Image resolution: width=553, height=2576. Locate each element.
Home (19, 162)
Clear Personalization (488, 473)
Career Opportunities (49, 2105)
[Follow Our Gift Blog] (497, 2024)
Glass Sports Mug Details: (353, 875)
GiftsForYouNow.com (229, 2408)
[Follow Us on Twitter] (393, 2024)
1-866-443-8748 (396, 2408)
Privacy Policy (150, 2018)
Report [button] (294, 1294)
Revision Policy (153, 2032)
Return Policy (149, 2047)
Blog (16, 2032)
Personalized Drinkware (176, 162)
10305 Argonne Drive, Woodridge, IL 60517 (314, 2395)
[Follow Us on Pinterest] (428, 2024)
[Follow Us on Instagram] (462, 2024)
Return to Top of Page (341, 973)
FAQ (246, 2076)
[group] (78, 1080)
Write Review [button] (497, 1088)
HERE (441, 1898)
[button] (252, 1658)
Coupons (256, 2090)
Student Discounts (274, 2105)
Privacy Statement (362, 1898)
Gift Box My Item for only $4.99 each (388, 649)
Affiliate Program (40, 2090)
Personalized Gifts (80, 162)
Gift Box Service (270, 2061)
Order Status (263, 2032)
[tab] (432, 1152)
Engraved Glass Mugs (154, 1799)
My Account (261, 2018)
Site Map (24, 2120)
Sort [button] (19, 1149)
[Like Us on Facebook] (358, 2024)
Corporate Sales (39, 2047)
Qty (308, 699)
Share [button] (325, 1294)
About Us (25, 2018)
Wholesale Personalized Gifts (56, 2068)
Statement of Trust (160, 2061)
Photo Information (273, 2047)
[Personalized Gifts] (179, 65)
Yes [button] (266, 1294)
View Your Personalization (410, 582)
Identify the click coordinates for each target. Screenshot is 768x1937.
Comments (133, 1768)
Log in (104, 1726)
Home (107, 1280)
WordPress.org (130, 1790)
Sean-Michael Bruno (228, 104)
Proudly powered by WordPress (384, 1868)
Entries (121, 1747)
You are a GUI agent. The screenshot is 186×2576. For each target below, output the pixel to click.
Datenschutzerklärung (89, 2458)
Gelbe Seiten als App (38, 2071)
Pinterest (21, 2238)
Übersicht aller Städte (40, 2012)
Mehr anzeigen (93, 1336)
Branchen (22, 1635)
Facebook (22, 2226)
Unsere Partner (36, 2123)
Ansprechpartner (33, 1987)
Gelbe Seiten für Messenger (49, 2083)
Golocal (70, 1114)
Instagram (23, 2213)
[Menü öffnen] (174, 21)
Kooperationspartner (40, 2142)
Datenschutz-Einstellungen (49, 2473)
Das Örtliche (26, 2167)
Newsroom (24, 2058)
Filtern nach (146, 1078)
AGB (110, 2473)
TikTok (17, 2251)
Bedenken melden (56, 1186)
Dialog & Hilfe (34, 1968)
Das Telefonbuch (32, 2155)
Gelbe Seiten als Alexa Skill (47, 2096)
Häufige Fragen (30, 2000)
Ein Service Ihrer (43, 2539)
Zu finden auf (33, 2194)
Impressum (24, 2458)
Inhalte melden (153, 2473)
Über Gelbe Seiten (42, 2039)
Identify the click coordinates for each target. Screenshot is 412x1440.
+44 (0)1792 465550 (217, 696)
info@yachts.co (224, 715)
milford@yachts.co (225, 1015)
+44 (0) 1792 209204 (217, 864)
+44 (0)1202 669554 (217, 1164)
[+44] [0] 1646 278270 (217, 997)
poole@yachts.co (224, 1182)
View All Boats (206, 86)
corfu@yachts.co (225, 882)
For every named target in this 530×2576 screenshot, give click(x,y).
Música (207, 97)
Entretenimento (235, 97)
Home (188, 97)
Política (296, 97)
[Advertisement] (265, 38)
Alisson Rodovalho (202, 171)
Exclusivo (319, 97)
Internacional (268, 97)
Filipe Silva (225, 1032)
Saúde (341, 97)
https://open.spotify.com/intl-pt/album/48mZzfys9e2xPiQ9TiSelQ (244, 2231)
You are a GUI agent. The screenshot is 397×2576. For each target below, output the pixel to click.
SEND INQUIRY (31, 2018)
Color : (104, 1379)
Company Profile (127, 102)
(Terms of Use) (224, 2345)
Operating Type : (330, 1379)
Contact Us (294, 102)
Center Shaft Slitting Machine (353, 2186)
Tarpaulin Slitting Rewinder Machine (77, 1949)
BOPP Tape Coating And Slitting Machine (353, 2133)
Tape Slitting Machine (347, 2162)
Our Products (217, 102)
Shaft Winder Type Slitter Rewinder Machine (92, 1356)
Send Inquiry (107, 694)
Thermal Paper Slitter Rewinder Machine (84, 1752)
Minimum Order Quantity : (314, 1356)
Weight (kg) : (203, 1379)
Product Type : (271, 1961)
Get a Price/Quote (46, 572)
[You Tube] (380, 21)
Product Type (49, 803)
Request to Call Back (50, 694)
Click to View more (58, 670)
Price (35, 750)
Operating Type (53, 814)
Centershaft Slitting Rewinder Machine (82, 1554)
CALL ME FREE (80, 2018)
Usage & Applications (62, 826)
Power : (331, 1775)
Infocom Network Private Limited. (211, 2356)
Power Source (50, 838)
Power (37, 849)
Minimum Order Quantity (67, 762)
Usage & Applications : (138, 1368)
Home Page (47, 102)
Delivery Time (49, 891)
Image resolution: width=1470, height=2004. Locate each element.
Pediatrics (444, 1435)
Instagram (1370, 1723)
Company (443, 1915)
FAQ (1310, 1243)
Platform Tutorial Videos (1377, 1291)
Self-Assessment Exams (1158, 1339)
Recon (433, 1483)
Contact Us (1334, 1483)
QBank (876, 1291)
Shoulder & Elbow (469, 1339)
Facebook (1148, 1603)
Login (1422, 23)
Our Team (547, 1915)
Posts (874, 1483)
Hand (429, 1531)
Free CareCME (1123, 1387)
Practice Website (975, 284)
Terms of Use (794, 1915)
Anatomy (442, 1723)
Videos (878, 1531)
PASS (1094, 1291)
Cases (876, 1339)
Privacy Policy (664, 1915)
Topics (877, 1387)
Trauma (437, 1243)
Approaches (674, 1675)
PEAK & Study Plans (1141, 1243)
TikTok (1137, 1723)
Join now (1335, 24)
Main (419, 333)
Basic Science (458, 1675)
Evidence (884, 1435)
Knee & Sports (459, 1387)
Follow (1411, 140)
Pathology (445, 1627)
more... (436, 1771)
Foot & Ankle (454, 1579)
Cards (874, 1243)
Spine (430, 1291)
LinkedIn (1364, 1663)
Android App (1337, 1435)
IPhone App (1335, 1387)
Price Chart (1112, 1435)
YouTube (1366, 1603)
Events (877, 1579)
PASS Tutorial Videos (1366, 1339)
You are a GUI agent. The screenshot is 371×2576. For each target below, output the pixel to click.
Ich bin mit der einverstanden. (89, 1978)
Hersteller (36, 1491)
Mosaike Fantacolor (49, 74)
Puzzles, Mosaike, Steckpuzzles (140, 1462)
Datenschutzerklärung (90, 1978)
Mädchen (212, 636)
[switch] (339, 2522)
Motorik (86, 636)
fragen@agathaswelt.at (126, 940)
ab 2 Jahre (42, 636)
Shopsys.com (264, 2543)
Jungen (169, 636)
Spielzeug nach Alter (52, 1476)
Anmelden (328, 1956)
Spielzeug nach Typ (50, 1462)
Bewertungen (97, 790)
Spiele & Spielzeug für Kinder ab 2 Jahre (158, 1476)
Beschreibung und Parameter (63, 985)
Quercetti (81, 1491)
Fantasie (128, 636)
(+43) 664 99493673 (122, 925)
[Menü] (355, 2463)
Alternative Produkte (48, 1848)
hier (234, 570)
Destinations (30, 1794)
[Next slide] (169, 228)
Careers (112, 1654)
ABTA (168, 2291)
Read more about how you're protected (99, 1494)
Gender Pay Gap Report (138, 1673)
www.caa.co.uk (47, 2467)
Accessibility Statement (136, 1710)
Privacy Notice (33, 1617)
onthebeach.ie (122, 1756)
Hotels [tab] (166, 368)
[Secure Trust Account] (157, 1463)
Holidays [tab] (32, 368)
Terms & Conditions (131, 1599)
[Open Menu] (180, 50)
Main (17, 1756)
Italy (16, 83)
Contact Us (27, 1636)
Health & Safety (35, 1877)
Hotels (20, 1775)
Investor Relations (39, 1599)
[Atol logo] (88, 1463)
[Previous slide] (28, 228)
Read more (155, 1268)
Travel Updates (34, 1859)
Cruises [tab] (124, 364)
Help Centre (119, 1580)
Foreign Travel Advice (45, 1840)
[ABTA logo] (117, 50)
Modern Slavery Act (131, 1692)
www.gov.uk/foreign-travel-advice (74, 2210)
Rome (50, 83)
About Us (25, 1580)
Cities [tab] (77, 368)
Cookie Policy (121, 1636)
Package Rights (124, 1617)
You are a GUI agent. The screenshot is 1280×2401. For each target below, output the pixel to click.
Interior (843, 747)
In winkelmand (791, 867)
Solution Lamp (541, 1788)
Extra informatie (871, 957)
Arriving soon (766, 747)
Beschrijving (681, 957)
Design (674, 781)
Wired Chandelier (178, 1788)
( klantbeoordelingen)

Task brief> Above are the entries. Copy exactly the part that opens with the line containing "Facebook (1148, 1603)" and closes with the line containing "Android App (1337, 1435)", and no more.

Answer for this exercise>
Facebook (1148, 1603)
Login (1422, 23)
Our Team (547, 1915)
Posts (874, 1483)
Hand (429, 1531)
Free CareCME (1123, 1387)
Practice Website (975, 284)
Terms of Use (794, 1915)
Anatomy (442, 1723)
Videos (878, 1531)
PASS (1094, 1291)
Cases (876, 1339)
Privacy Policy (664, 1915)
Topics (877, 1387)
Trauma (437, 1243)
Approaches (674, 1675)
PEAK & Study Plans (1141, 1243)
TikTok (1137, 1723)
Join now (1335, 24)
Main (419, 333)
Basic Science (458, 1675)
Evidence (884, 1435)
Knee & Sports (459, 1387)
Follow (1411, 140)
Pathology (445, 1627)
more... (436, 1771)
Foot & Ankle (454, 1579)
Cards (874, 1243)
Spine (430, 1291)
LinkedIn (1364, 1663)
Android App (1337, 1435)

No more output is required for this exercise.